Der Neunjährige, der hier fröhlich herumläuft, hat zuhause nicht viel Platz dafür. Um genau zu sein: Gar keinen. Gemeinsam mit seiner Mutter und seinem 13-jährigen Bruder lebt er auf etwa elf Quadratmetern in einem Raum. Ein Schullandheim hätte mehr Komfort.
17 Monate ohne ein Ende in Sicht
„Das geht alles eine Zeit“, meint Ahmed Muraita, ein Freund der Familie. „Meine Frau, mein Sohn und ich haben auch so gelebt“, erzählt der Syrer, „aber nur zwei Monate.“ Für Marzoun Bastoni und ihre Jungs sind es jetzt 17 Monate. Ein Ende ist noch nicht in Sicht.
Während Muraita auf Deutsch ihre Geschichte erzählt, sitzt Bastoni die meiste Zeit ernst daneben und schweigt, ihre Arme verschränkt. Nun aber packt es sie doch, sie gestikuliert und klagt ihr Leid auf Arabisch.
Stuhr ist Bremer Speckgürtel
Muraita übersetzt. „Ich möchte nur leben – aber richtig leben“, so Bastoni. „In der Nacht überlege ich nur: Wann kann ich in Ruhe mit meinen Kindern wohnen.“ Ganz leicht wird das nicht – in Stuhr herrscht Wohnungsmangel.
Bremer nutzen Stuhr als Speckgürtel, nirgendwo im Landkreis ist laut dem Diepholzer Wohnraumversorgungskonzept das Interesse an Mietwohnungen größer. Gerade bei preisgünstigen Wohnungen gibt es für alle Wohnungsgrößen zu wenig Angebote.
„Es gibt keinen Platz, für nichts“
Zudem ist Bastoni auch nicht frei, überall hinzuziehen – die Familie hat kein Auto, und Ahmad geht in Brinkum zur Schule. Der Dreizehnjährige ist ein aufgeweckter Junge, der offen davon erzählt, wie es sich auf kleinem Raum lebt.
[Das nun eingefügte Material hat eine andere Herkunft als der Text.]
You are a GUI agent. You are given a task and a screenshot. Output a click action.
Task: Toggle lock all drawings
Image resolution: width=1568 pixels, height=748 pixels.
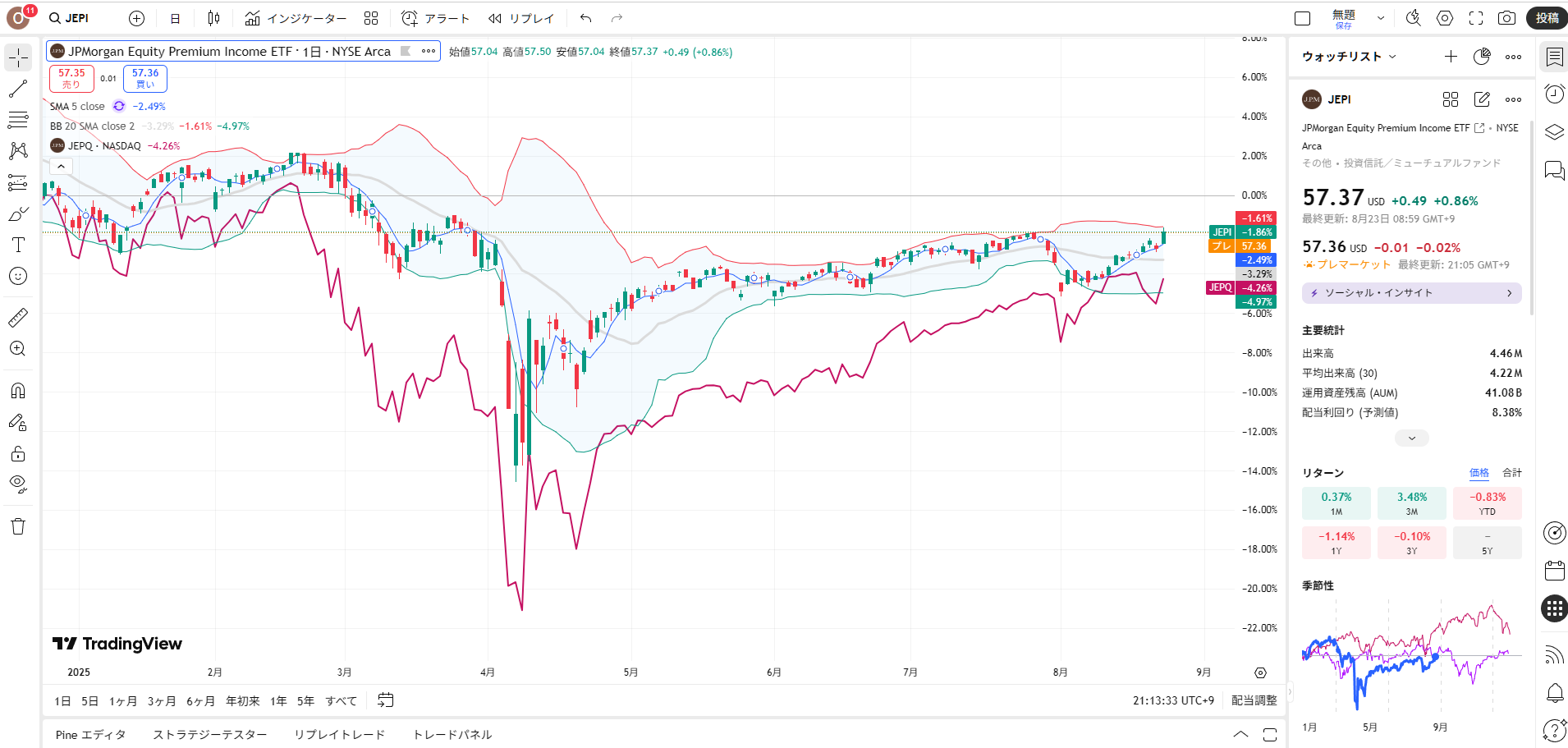[x=18, y=454]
„Es gibt keinen Platz, für nichts“, sagt er. „Mein Freund wollte kommen – aber ich kann dort nicht spielen. Konzentrieren auch nicht“, erzählt er. Nicht nur das kleine Zimmer, auch das Flüchtlingsheim selbst kann eine Belastung sein.
Ahmad passt auf seinen kleinen Bruder auf
„Es gibt viele laute Menschen, jede Stunde werde ich wach“, erzählt Ahmad. Beim Duschen ist das Wasser kalt, weil andere Mitbewohner es haben laufen lassen – sofern morgens vor der Schule überhaupt Zeit für die Dusche ist, denn oft ist das Bad besetzt.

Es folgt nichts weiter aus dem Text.